Copy out the records word for word, from the line with "You are a GUI" through the end of the records. Leave the pictures out.

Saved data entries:
•••••

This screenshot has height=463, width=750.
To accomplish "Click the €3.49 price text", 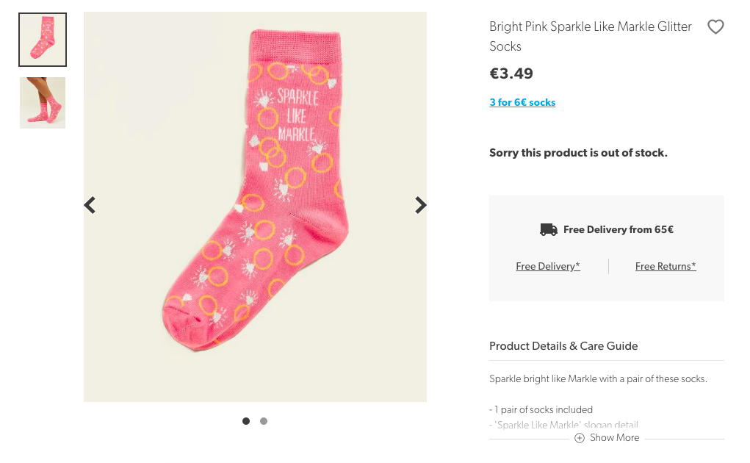I will 511,73.
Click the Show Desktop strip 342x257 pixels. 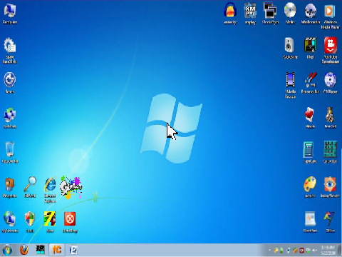click(x=340, y=250)
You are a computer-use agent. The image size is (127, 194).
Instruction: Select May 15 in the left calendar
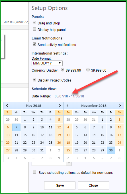pos(25,135)
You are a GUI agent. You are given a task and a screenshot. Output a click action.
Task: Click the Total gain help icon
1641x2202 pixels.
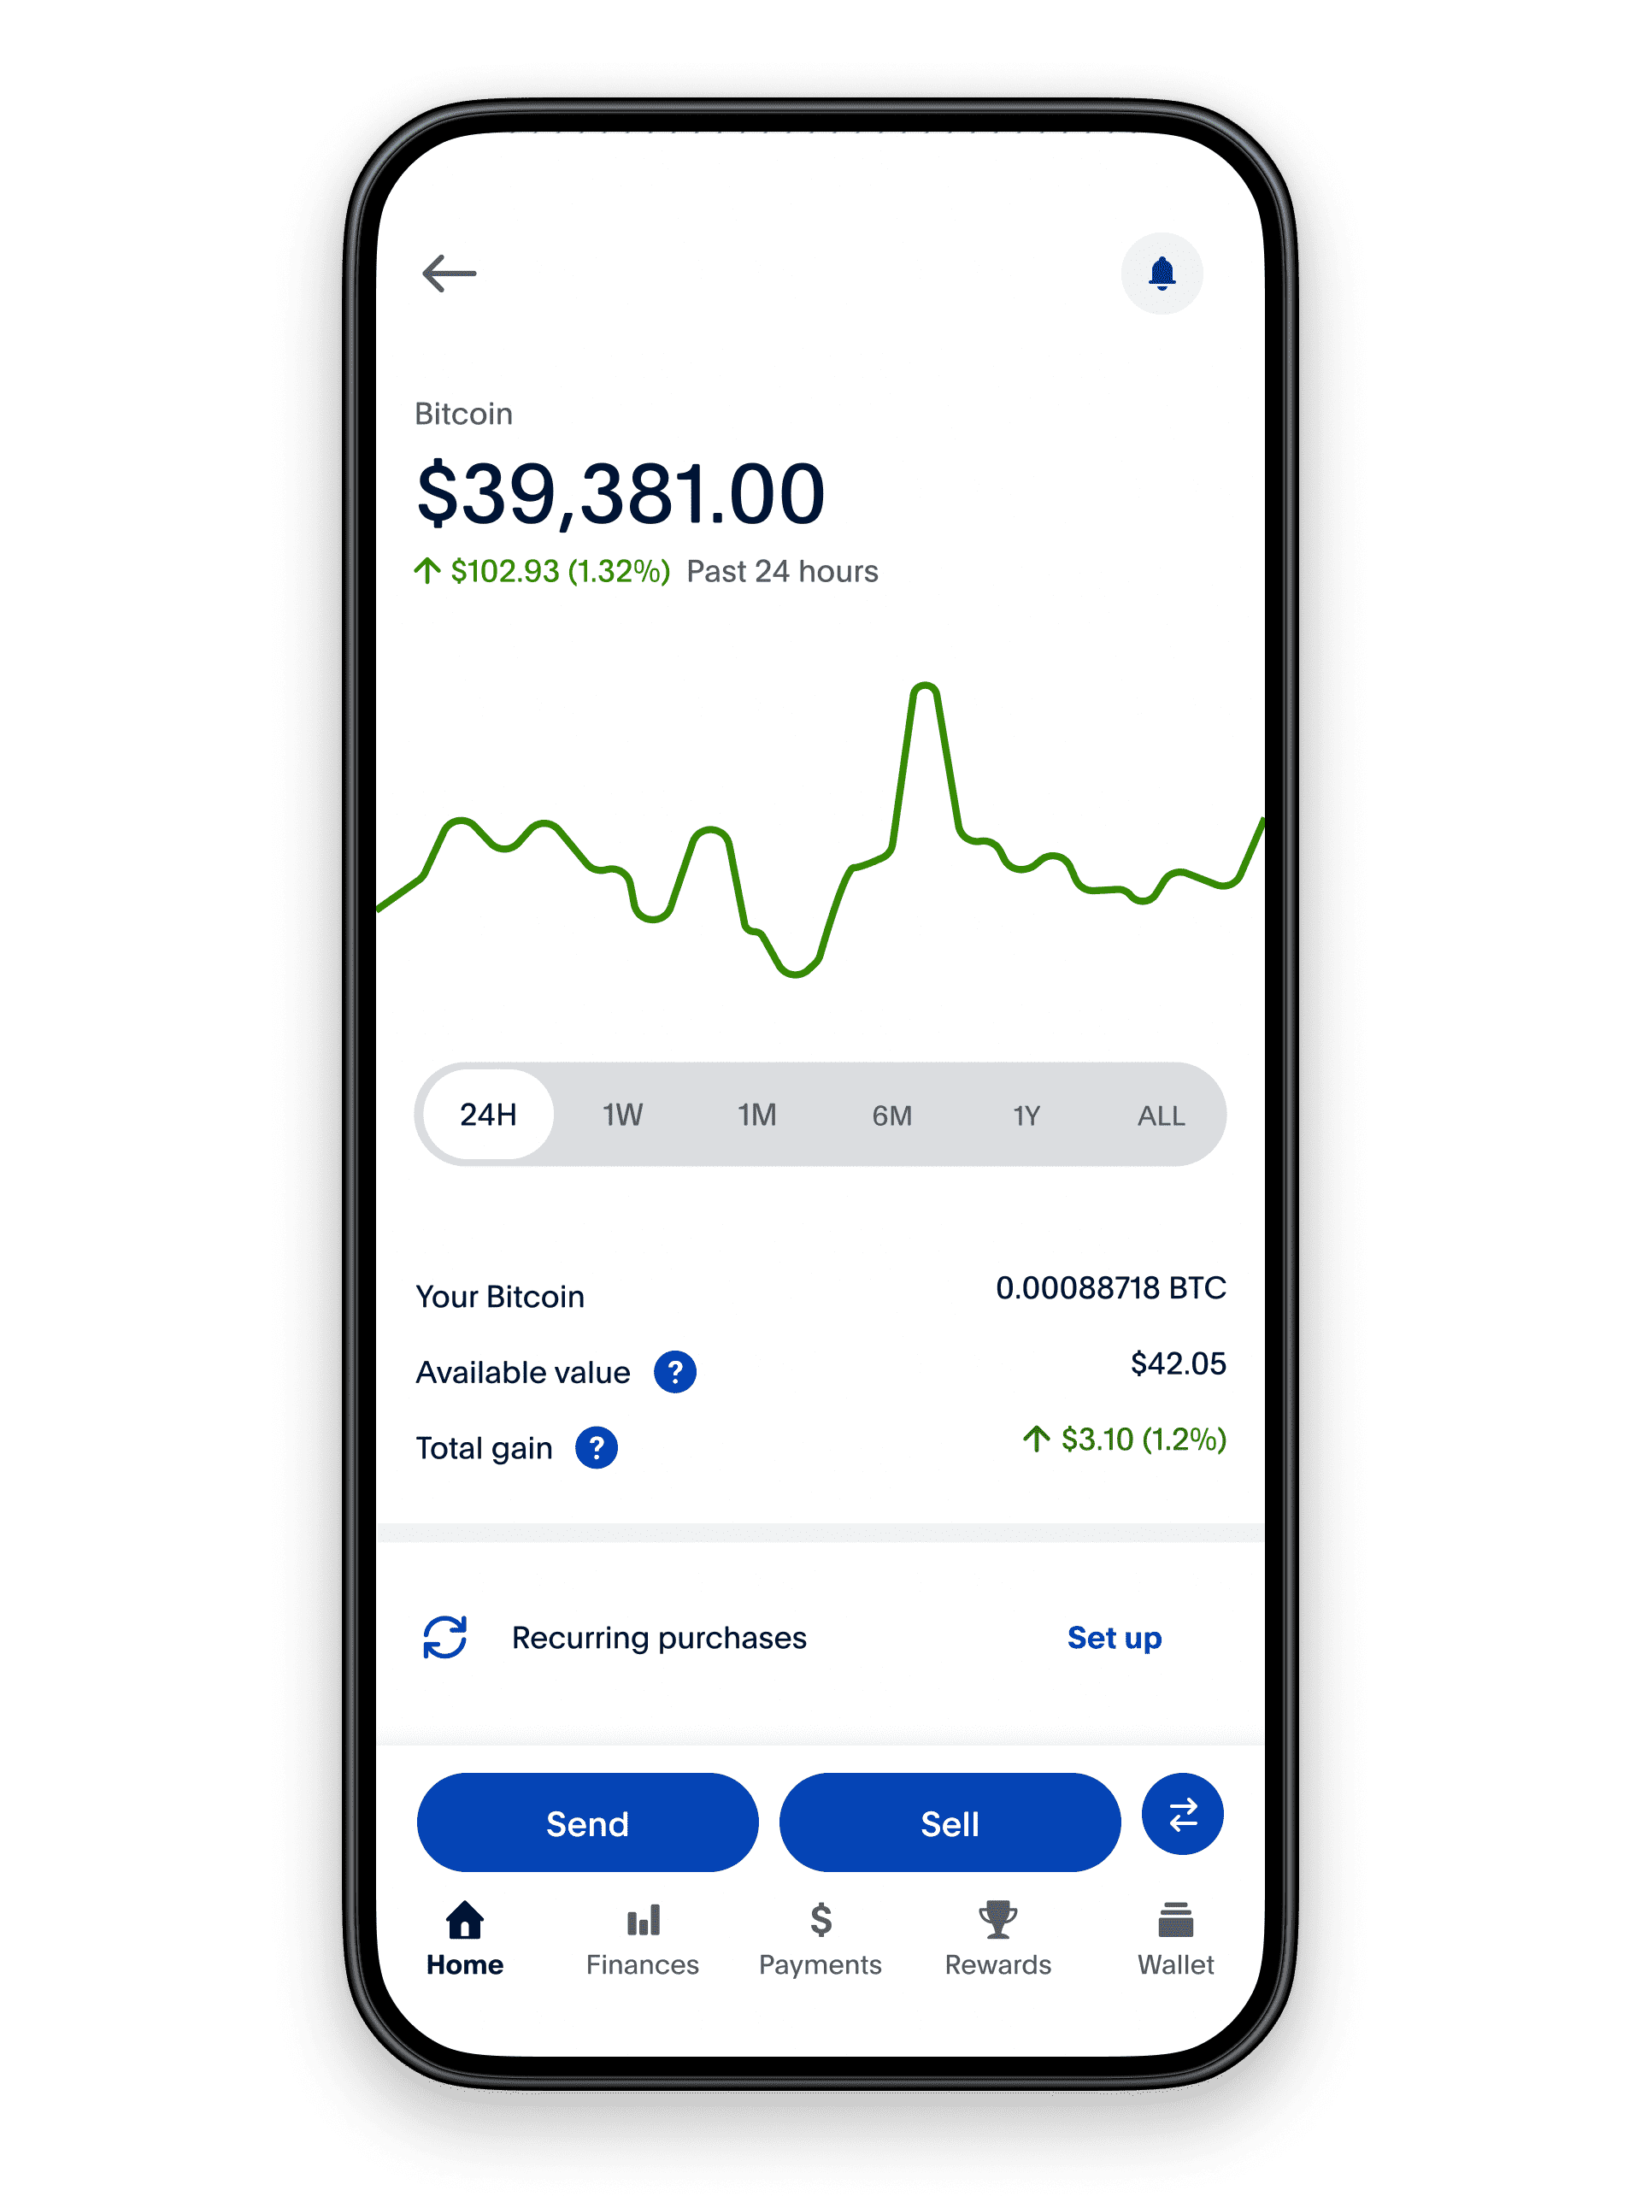597,1473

•••••

== THE RESULT ==
You are a GUI agent. You are given a task and a screenshot. Output a click action.
Task: Click the Total gain help icon
1641x2202 pixels.
597,1473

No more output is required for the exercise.